What is the right diagnostic order for tying up?

The right diagnostic order is: (1) vet bloodwork during or shortly after an episode to confirm muscle enzyme elevation (CK, AST); (2) genetic testing for PSSM1 (GYS1 mutation) and MFM/PSSM2 variants — multiple labs offer reliable panels; (3) RER assessment based on breed, history, and clinical presentation; (4) nutritional and environmental workup including diet analysis and hair mineral analysis. Skipping ahead to supplements without the diagnostic foundation is the most common mistake.

Can a hair mineral analysis diagnose tying up?

No. Hair mineral analysis cannot diagnose tying up, PSSM, MFM, or RER. Those diagnoses require genetic testing and vet bloodwork. What hair analysis can do is reveal selenium status (over OR under), magnesium and Ca/Mg ratio, electrolyte balance, and chronic heavy-metal exposure that may be contributing factors. The right framing is: hair analysis is one input alongside the genetic and clinical workup, never a substitute for it.

What is the right diet for a horse that ties up?

PSSM1 horses benefit from a low-NSC (non-structural carbohydrate) diet with minimal starch and sugar, plus high-quality fat as the primary calorie source, plus daily consistent exercise. RER horses benefit from controlled excitement, consistent routine, and similar low-NSC feeding. MFM horses may benefit from increased amino acid support. Specific protocols depend on the genetic diagnosis — which is why testing comes first.
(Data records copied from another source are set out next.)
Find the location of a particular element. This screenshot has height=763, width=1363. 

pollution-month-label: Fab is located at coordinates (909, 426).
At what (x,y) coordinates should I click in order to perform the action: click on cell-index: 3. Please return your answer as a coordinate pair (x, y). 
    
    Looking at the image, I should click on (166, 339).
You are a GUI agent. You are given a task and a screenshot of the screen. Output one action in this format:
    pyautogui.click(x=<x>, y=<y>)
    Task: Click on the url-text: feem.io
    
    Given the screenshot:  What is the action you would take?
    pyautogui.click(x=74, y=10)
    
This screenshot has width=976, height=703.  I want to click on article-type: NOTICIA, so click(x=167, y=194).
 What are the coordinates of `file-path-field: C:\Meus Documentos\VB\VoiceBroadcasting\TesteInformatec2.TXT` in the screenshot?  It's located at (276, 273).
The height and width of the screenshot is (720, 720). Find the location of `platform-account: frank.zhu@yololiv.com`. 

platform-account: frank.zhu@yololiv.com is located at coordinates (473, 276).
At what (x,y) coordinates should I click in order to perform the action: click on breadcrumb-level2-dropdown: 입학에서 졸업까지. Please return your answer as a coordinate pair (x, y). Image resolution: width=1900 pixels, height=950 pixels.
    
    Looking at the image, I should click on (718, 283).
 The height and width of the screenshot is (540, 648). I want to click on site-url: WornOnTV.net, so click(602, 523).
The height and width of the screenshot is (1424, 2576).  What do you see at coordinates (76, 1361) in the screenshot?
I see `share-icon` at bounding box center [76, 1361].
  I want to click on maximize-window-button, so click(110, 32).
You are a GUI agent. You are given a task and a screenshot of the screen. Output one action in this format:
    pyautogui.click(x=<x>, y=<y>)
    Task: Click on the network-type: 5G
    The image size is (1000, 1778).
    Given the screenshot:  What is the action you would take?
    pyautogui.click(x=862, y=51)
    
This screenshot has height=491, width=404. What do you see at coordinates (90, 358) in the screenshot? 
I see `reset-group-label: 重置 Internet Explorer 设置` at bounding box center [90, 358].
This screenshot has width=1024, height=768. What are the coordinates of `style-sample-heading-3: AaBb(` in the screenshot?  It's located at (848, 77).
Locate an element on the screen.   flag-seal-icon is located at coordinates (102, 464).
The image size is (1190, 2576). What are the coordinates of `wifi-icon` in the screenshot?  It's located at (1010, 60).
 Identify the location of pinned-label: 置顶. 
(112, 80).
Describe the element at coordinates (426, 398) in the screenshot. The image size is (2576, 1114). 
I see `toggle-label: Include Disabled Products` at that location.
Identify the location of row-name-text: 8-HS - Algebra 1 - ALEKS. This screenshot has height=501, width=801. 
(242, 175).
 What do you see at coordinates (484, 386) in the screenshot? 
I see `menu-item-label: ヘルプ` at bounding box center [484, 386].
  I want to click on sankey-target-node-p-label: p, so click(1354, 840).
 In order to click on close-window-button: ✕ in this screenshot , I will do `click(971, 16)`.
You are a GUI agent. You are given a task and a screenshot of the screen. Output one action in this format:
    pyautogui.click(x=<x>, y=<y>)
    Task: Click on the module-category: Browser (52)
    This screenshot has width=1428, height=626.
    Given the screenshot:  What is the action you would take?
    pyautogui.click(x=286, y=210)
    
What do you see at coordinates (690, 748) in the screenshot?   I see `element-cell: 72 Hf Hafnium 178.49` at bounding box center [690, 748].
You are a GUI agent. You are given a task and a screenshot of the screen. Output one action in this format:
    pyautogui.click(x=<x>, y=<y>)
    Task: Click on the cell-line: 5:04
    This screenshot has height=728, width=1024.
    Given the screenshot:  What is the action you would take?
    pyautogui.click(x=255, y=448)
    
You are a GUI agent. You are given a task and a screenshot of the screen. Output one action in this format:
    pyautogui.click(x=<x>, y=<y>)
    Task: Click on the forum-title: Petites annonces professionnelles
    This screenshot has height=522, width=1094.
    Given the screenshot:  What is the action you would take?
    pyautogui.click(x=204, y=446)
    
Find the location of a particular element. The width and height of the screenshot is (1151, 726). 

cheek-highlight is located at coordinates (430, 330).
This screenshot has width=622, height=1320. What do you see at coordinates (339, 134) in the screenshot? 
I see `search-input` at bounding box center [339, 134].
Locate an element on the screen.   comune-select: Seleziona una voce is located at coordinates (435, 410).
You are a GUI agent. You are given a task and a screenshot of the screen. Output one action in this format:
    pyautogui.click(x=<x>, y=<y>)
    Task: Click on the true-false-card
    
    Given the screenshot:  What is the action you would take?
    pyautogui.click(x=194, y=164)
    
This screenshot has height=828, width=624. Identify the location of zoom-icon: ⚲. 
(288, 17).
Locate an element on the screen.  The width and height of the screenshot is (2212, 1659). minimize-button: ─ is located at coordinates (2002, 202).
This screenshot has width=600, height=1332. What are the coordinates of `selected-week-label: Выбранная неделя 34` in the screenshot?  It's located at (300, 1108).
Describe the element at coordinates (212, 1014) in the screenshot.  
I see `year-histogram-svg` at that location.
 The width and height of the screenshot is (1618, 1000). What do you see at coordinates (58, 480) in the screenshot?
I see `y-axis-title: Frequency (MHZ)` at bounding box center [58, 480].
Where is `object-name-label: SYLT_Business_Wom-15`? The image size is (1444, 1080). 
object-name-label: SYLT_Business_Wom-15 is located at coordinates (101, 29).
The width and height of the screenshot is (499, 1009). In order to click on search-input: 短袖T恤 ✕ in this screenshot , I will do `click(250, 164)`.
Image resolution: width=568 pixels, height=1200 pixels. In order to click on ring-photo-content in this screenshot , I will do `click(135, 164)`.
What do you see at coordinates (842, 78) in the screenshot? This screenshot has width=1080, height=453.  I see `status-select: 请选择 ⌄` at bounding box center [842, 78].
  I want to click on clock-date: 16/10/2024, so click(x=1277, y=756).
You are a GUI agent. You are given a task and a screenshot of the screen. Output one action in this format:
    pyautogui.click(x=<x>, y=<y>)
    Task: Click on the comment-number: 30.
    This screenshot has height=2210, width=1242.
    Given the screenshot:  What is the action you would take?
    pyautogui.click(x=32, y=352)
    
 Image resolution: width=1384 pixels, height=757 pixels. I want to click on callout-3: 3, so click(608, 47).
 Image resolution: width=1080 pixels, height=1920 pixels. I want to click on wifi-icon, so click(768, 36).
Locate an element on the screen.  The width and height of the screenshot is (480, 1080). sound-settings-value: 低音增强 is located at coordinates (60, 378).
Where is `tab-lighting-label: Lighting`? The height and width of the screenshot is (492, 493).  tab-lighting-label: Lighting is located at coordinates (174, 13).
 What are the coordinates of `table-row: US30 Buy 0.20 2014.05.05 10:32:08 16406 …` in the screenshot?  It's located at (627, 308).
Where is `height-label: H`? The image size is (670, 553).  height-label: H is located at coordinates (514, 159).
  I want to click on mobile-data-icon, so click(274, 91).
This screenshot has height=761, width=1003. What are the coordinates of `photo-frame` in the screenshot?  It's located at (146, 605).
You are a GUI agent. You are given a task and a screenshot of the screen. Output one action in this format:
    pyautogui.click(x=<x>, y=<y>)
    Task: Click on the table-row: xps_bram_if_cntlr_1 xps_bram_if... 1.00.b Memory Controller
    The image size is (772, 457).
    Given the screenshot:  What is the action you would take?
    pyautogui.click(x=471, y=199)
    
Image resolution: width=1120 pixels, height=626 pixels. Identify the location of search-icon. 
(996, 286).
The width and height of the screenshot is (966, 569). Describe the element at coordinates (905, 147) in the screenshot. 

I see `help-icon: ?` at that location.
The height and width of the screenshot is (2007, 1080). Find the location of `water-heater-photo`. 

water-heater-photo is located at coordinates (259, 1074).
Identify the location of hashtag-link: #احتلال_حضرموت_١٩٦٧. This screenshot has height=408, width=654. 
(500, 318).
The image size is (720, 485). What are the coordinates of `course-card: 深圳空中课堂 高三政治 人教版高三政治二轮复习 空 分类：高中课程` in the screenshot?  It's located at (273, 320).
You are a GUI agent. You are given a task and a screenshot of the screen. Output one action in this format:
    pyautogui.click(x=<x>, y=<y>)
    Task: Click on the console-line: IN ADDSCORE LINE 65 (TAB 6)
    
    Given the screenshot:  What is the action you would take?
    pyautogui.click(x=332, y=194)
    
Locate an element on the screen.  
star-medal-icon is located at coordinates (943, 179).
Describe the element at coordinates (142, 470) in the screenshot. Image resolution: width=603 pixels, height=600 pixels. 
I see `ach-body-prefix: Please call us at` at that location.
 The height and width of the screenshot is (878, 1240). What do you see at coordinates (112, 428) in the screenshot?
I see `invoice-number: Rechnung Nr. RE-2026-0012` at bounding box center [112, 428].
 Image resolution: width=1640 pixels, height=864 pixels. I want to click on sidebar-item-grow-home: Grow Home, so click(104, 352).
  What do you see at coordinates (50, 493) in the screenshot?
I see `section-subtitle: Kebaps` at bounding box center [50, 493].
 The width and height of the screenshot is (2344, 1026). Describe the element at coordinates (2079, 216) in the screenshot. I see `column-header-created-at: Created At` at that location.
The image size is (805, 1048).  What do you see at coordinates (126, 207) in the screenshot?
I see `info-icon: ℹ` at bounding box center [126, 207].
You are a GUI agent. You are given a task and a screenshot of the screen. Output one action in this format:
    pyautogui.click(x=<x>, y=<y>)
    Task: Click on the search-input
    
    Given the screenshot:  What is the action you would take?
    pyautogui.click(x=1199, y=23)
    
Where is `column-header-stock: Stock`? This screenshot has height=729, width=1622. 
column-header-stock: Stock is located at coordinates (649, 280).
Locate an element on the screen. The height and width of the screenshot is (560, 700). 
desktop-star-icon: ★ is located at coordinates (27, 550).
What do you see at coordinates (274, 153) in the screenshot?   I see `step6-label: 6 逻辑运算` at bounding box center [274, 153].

Can heavy metal exposure cause tying up?

Heavy metals are not a primary cause of inherited tying up syndromes (PSSM, MFM, RER). However, cadmium has documented impacts on equine musculoskeletal function, and chronic low-level lead, mercury, or arsenic exposure can contribute to oxidative stress and overall muscle dysfunction. Ruling out heavy-metal exposure is a reasonable part of a complete workup, especially in horses on older properties or in industrial-proximity environments.

How quickly can a hair test reveal mineral status in a tying-up horse?

Approximately 9-12 calendar days from order to results: 2 days for kit shipping, 5 minutes to collect, 5-7 days at the lab. You receive an emailed report plus a follow-up phone consultation focused on the mineral picture and what to bring to your vet alongside genetic testing and bloodwork.